Re: Config::Loader and HTML::StripScripts

Posted by Jonathan Vanasco <jv...@2xlp.com>.
On Jun 26, 2007, at 11:09 AM, Clinton Gormley wrote:
>>
>> 	allowScriptAccess="never"
>> 	allownetworking="internal"

> I don't know what those are :)
>
> <object> tags are removed by default, and you would still need to
> subclass HTML::StripScripts in order to allow those elements.
>
> The Rules (for safety's sake) are applied after the standard  
> parsing has
> already happened, and object's are not allowed because they are  
> just too
> risky. So if you want to do that, subclass the WHITELIST  
> INITIALIZATION
> METHODS and add the relevant config in there.

already doing that...

those are placed in object AND embed tags (i don't recall if embed  
are off by default)
regardless, it might make sense to mention them in the docs as  
they're in a grey-area and something to be wary of when enabling  
objects.

allowScriptAccess locks the flashplayer down- it can't call any js  
functions or do any document writes/etc.  without it, its possible to  
have a .swf file that onload starts rewriting the page to load in  
external js files and then write them into the document body (thereby  
avoiding any js xss safeguards).  thats how a lot of old 'skinning'  
and 'tracking' was done - people would write mini-apps hiddin in a  
1x1 swf file that would manipulate the dom and do whatever data  
exchange is needed.  it can be pretty insidious.

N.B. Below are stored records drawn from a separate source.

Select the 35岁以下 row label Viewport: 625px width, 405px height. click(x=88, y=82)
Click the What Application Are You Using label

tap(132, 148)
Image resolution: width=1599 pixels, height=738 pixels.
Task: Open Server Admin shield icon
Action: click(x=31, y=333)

allowNetworking, i think, disables what getURL can do.  i could be  
wrong on that one, but i believe that is the command that locks down  
what swf files can redirect browsers to ( same domain as html or any  
or none )


// Jonathan Vanasco

| - - - - - - - - - - - - - - - - - - - - - - - - - - - - - - - - - -  
- - - - - - - - - - - - - - - - - - -
|   CEO/Founder SyndiClick Networks
| - - - - - - - - - - - - - - - - - - - - - - - - - - - - - - - - - -  
- - - - - - - - - - - - - - - - - - -
|     Founder/CTO/CVO
|      FindMeOn.com - The cure for Multiple Web Personality Disorder
|      Web Identity Management and 3D Social Networking
| - - - - - - - - - - - - - - - - - - - - - - - - - - - - - - - - - -  
- - - - - - - - - - - - - - - - - - -
|      RoadSound.com - Tools For Bands, Stuff For Fans
|      Collaborative Online Management And Syndication Tools
| - - - - - - - - - - - - - - - - - - - - - - - - - - - - - - - - - -  
- - - - - - - - - - - - - - - - - - -



Re: Config::Loader and HTML::StripScripts

Posted by Clinton Gormley <cl...@traveljury.com>.
On Tue, 2007-06-26 at 11:02 -0400, Jonathan Vanasco wrote:
> On Jun 26, 2007, at 10:22 AM, Clinton Gormley wrote:
> 
> > HTML::StripScripts
> 
> thanks!  I'm already a happy user.
> excited to check out the changelog.
> 
> does the new version automagically do the anti-xss flash embed  
> extensions that myspace had adobe put in?
> 	allowScriptAccess="never"
> 	allownetworking="internal"
> 
> in the old version, i need to do that manually.
> xss didn't launch with that, but I believe its on the site now. 

I don't know what those are :)

<object> tags are removed by default, and you would still need to
subclass HTML::StripScripts in order to allow those elements.

The Rules (for safety's sake) are applied after the standard parsing has
already happened, and object's are not allowed because they are just too
risky. So if you want to do that, subclass the WHITELIST INITIALIZATION
METHODS and add the relevant config in there.

After that, the full power of Rules is available to you

Clint